Exercise description
Read the data and repeat it in full, exactly.

Recorded data
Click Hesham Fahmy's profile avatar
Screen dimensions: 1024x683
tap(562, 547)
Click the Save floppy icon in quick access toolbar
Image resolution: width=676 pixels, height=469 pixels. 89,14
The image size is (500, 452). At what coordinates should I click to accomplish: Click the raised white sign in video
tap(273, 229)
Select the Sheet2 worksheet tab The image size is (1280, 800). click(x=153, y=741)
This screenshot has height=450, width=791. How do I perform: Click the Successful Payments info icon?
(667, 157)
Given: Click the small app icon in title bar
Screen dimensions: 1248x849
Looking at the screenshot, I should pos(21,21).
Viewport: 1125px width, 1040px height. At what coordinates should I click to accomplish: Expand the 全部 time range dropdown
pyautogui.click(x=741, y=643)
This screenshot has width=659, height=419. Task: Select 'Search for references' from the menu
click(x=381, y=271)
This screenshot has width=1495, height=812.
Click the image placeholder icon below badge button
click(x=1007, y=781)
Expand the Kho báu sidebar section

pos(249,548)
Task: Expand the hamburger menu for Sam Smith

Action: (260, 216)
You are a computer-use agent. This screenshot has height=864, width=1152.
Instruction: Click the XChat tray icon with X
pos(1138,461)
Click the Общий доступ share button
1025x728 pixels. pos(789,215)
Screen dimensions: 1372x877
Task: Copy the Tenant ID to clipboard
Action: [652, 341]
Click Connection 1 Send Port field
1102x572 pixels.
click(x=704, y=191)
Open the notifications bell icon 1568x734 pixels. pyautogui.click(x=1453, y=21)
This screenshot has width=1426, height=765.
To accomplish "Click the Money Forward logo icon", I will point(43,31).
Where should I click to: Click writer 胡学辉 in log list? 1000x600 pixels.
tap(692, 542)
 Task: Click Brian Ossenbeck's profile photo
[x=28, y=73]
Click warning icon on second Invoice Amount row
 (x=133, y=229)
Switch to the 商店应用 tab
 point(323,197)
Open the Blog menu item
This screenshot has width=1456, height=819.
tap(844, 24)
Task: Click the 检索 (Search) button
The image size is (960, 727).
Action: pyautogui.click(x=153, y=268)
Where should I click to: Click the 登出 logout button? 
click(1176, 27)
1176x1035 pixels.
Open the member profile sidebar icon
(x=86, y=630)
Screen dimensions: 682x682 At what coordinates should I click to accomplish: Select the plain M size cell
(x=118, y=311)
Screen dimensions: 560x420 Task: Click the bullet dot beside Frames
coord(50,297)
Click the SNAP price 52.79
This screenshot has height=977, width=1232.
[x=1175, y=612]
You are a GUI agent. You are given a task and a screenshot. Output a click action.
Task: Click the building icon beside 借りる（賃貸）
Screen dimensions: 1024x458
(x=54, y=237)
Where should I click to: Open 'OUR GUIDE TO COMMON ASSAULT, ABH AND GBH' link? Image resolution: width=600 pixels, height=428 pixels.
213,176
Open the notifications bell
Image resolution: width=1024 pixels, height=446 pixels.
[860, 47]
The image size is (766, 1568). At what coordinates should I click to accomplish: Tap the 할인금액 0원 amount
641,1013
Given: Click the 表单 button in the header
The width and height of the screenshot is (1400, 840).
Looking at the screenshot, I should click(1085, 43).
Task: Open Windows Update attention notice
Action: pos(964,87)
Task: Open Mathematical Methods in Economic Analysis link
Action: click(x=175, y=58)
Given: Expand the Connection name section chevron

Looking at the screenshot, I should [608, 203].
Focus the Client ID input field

Task solution
Click Hesham Fahmy's profile avatar
Screen dimensions: 1024x683
tap(562, 547)
Click the Save floppy icon in quick access toolbar
Image resolution: width=676 pixels, height=469 pixels. 89,14
The image size is (500, 452). At what coordinates should I click to accomplish: Click the raised white sign in video
tap(273, 229)
Select the Sheet2 worksheet tab The image size is (1280, 800). click(x=153, y=741)
This screenshot has height=450, width=791. How do I perform: Click the Successful Payments info icon?
(667, 157)
Given: Click the small app icon in title bar
Screen dimensions: 1248x849
Looking at the screenshot, I should pos(21,21).
Viewport: 1125px width, 1040px height. At what coordinates should I click to accomplish: Expand the 全部 time range dropdown
pyautogui.click(x=741, y=643)
This screenshot has width=659, height=419. Task: Select 'Search for references' from the menu
click(x=381, y=271)
This screenshot has width=1495, height=812.
Click the image placeholder icon below badge button
click(x=1007, y=781)
Expand the Kho báu sidebar section

pos(249,548)
Task: Expand the hamburger menu for Sam Smith

Action: (260, 216)
You are a computer-use agent. This screenshot has height=864, width=1152.
Instruction: Click the XChat tray icon with X
pos(1138,461)
Click the Общий доступ share button
1025x728 pixels. pos(789,215)
Screen dimensions: 1372x877
Task: Copy the Tenant ID to clipboard
Action: [652, 341]
Click Connection 1 Send Port field
1102x572 pixels.
click(x=704, y=191)
Open the notifications bell icon 1568x734 pixels. pyautogui.click(x=1453, y=21)
This screenshot has width=1426, height=765.
To accomplish "Click the Money Forward logo icon", I will point(43,31).
Where should I click to: Click writer 胡学辉 in log list? 1000x600 pixels.
tap(692, 542)
 Task: Click Brian Ossenbeck's profile photo
[x=28, y=73]
Click warning icon on second Invoice Amount row
 (x=133, y=229)
Switch to the 商店应用 tab
 point(323,197)
Open the Blog menu item
This screenshot has width=1456, height=819.
tap(844, 24)
Task: Click the 检索 (Search) button
The image size is (960, 727).
Action: pyautogui.click(x=153, y=268)
Where should I click to: Click the 登出 logout button? 
click(1176, 27)
1176x1035 pixels.
Open the member profile sidebar icon
(x=86, y=630)
Screen dimensions: 682x682 At what coordinates should I click to accomplish: Select the plain M size cell
(x=118, y=311)
Screen dimensions: 560x420 Task: Click the bullet dot beside Frames
coord(50,297)
Click the SNAP price 52.79
This screenshot has height=977, width=1232.
[x=1175, y=612]
You are a GUI agent. You are given a task and a screenshot. Output a click action.
Task: Click the building icon beside 借りる（賃貸）
Screen dimensions: 1024x458
(x=54, y=237)
Where should I click to: Open 'OUR GUIDE TO COMMON ASSAULT, ABH AND GBH' link? Image resolution: width=600 pixels, height=428 pixels.
213,176
Open the notifications bell
Image resolution: width=1024 pixels, height=446 pixels.
[860, 47]
The image size is (766, 1568). At what coordinates should I click to accomplish: Tap the 할인금액 0원 amount
641,1013
Given: Click the 表单 button in the header
The width and height of the screenshot is (1400, 840).
Looking at the screenshot, I should click(1085, 43).
Task: Open Windows Update attention notice
Action: pos(964,87)
Task: Open Mathematical Methods in Economic Analysis link
Action: click(x=175, y=58)
Given: Expand the Connection name section chevron

Looking at the screenshot, I should [608, 203].
Focus the Client ID input field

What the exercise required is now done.